Before I felt comfortable submitting a pull request to a real repository, I wanted to get used to coding in the Powershell language, which turns out to be a very nice language to use. I did the usual Roman Numerals, Bowling Scores and Urnfield problems that I do with all languages to get used to them. You can see that code on Github.

There’s even a unit testing framework called Pester which makes testing possible in a modern fashion. Here is my attempt at solving the Urnfield problem inlined with tests.

function urnfield {
    Param([Parameter(Mandatory = $True)] $amount)
    $ones = $amount % 5
    $fives = [math]::floor($amount / 5)
    '/' * $ones + '' * $fives
}

It 'handles numbers less than 5' {
    urnfield 1 | Should -Be '/'
    urnfield 2 | Should -Be '//'
    urnfield 3 | Should -Be '///'
    urnfield 4 | Should -Be '////'
}

It 'handles the magic 5' {
    urnfield 5 | Should -Be ''
}

It 'handles other interesting numbers under 30' {
    urnfield 6 | Should -Be '/'
    urnfield 29 | Should -Be '////\\'
}

One of the significant advantages of Powershell is that it pipes objects rather than strings between programs. For example, if you do a ls in bash, it returns a string output of files. When you do that in Powershell, it returns a list of files. The default behaviour is then to print these objects.

For example, if we wanted to get the first three files from ls I’d do something like ls | head -n 3. In Powershell, it’s $(dir)[0..2] since the dir command is returning an array which I can index into.

Small things like this clean up complicated pipes.

For example with the Get-GitStatus command you get an object back like:

HasWorking   : True
Upstream     : origin/master
Branch       : master
UpstreamGone : False
RepoName     : techblog
AheadBy      : 0
StashCount   : 0
BehindBy     : 0
Working      : {_posts/2020-02-23-a-month-with-powershell.md, Gemfile.lock,
               _posts/2019-12-09-the-four-s-technique.md}
HasUntracked : True
HasIndex     : False
GitDir       : /home/wrightj/projects/joejag/techblog/.git
Index        : {}

Which you can then use, as I do for my prompt, via $(Get-GitStatus).Branch.

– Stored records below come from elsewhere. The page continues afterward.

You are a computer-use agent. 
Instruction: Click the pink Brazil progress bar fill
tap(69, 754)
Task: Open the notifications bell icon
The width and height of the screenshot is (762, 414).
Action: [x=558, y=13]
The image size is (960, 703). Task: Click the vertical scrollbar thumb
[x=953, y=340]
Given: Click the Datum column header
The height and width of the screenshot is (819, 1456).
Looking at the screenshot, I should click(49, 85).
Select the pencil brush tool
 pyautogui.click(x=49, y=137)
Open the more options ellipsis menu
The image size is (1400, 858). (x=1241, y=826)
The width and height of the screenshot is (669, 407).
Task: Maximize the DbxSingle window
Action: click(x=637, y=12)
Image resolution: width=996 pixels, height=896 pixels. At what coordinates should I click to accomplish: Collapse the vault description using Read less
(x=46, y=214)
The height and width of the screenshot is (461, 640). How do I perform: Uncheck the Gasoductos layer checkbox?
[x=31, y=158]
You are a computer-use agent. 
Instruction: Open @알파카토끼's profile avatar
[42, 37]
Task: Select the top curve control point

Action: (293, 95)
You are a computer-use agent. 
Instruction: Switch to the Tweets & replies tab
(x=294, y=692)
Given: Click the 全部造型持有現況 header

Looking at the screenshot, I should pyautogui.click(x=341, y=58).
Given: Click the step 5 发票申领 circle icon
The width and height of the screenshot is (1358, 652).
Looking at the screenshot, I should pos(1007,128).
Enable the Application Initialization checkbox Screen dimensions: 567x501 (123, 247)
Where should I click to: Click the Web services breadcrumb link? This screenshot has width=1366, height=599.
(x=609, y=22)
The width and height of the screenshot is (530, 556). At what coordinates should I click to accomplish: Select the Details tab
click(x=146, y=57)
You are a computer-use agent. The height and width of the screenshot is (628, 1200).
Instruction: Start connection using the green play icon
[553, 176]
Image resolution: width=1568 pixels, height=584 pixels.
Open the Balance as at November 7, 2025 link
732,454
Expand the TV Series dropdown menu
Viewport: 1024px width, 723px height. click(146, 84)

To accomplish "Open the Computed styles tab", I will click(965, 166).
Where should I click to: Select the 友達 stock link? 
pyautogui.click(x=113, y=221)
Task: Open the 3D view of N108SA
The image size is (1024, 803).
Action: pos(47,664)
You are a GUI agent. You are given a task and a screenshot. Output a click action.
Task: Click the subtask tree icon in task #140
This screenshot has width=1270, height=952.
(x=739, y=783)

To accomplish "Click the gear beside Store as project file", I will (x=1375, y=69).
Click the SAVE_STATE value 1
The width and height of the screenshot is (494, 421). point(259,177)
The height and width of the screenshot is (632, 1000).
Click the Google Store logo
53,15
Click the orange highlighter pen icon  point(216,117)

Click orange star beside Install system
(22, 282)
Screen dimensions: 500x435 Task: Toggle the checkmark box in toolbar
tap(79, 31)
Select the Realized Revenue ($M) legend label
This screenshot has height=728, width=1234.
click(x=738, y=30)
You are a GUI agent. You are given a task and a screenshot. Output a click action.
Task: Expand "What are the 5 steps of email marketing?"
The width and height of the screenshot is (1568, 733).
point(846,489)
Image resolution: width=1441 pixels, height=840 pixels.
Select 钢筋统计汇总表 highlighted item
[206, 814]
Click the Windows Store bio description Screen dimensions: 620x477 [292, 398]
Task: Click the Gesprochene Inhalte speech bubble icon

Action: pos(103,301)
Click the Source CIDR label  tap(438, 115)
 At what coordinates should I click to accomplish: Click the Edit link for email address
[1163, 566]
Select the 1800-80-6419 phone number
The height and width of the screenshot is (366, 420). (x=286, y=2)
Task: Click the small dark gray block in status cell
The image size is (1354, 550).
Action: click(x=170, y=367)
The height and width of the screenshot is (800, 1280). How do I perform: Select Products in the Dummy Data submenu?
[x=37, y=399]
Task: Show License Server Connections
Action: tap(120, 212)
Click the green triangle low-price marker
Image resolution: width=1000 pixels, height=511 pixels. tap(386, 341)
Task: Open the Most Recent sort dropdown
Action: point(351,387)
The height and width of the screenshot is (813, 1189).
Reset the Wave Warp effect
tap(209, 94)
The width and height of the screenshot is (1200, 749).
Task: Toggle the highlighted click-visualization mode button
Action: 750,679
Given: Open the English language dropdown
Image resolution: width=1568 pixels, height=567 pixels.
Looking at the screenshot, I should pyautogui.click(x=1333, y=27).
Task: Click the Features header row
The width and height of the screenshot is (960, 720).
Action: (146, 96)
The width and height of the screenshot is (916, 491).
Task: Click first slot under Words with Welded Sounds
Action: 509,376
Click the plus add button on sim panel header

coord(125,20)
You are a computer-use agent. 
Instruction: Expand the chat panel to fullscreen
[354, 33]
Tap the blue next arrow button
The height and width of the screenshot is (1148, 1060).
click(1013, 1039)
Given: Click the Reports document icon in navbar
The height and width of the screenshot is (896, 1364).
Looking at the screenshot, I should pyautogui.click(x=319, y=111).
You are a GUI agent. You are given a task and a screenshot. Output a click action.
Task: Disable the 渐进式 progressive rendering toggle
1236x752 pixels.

Sounds good right, but there are downsides to using Powershell on a UNIX. One of which is that commands you find on StackOverflow may not work anymore. For example, I wanted to check the TLS cert on this domain on the command line; a quick Google told me to use echo | openssl s_client -showcerts -servername joejag.com -connect joejag.com:443 2>/dev/null | openssl x509 -inform pem -noout -text which works fine in Bash or Zsh. Still, in Powershell, it throws an error for some reason.

It’s easier to switch to another shell then work out what’s wrong in Powershell.

When I wrote my zsh article my final question was whether you should change your default shell to Zsh over Bash. With my answer being an emphatic ‘yes!’. Once I had things working well, I tried to do this with Powershell, but it’s not possible. If you cat /etc/shells you can see what’s available on your system. For me, that’s:

# /etc/shells: valid login shells
/bin/sh
/bin/dash
/bin/bash
/bin/rbash
/bin/zsh
/usr/bin/zsh

No pwsh in sight!

This is because Powershell has not been made to work using the POSIX standard for starting shells, which involves reading some environment setup. However, they are working on it and expect it to be possible when Powershell 7 comes out (I’m using Powershell 6 while writing this).

I got around this by putting pwsh in my bash profile to start a new shell. This isn’t perfect, but the best you can do right now.

So to summarise:

  • Advantages

    • Powershell is a modern scripting language which is great for writing scripts
    • First-class module ecosystem
    • It’s got nice design touches like prompt as a function
  • Disadvantages

    • You cannot use it as a login shell (yet)
    • UNIX systems are seen as a second class due to the legacy of Powershell ‘desktop’ vs ‘core’ versions
    • Some commands you copy and paste from online won’t work
    • PSReadLine isn’t perfect, leading to clumsy tabbing behaviour

I’m really enjoyed using Powershell as my default shell. But I can’t recommend it to anyone else until most of the disadvantages are met. With PS7 coming out as a login shell and the community moving to embrace the ‘core’ version over ‘desktop’ then it’ll be in a healthier place than any other shell. But we aren’t there yet.